Meteora Klöster

Montag, 2. Juni 2025

Heute frühstückten wir beizeiten und setzten uns danach ins Auto. Hatten wir ca. 3 Std. Autofahrt vor uns, denn wir wollen die Klöster von Meteora besuchen.

Vor ca. 30 Jahren besuchte ich mit Bekannten auf dem Motorrad die Klöster anlässlich einer Griechenland Motorradtour. Mal sehen ob ich Veränderungen wahre nehme.

Auf der neuen Autobahn sahen wir schon früh das erste Kloster auf einem Fels. Angelika war sehr angetan, war es für sie das erste Mal. Goggle Maps führte uns direkt vor das erste Kloster. Busse und PKW’s hatte es genügend und trotzdem fanden wir am Strassenrand einen Parkplatz.
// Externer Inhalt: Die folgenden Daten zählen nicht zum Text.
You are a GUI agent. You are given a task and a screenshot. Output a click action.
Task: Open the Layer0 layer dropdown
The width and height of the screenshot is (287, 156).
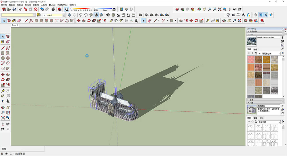click(x=63, y=15)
Nach ein paar Fotos marschierten wir zum Eingang des Grossesn Meteoron-Kloster. Doch erst ging es Treppen hinunter, über eine Steinbrücke und dann gefühlt tausend Treppentritte hinauf zum Kloster. Wir bezahlten den Eintritt und waren froh, dass es im Kloster etwas kühler war. Es ist schon beeindruckend, wie sie damals im Mittelalter diese Klöster auf die Felsspitzen bauten. Da dieses Kloster recht gross war, verteilten sich die vielen Besucher bzw. wir konnten ihnen etwas ausweichen. Da und dort hiess es in den Räumen; Fotografieren verboten.

Eigentlich wären da noch die Klöster Iera Moni Barlaam, Rousanou-Saint Barbara Holy Convent und das Kloster der heiligen Dreifaltigkeit. Wir fuhren in die Nähe dieser Kloster und schauten jeweils von einem Aussichtspunkt diese an. Es hatte zu viele Besuchter unterwegs und uns war es „zu voll“.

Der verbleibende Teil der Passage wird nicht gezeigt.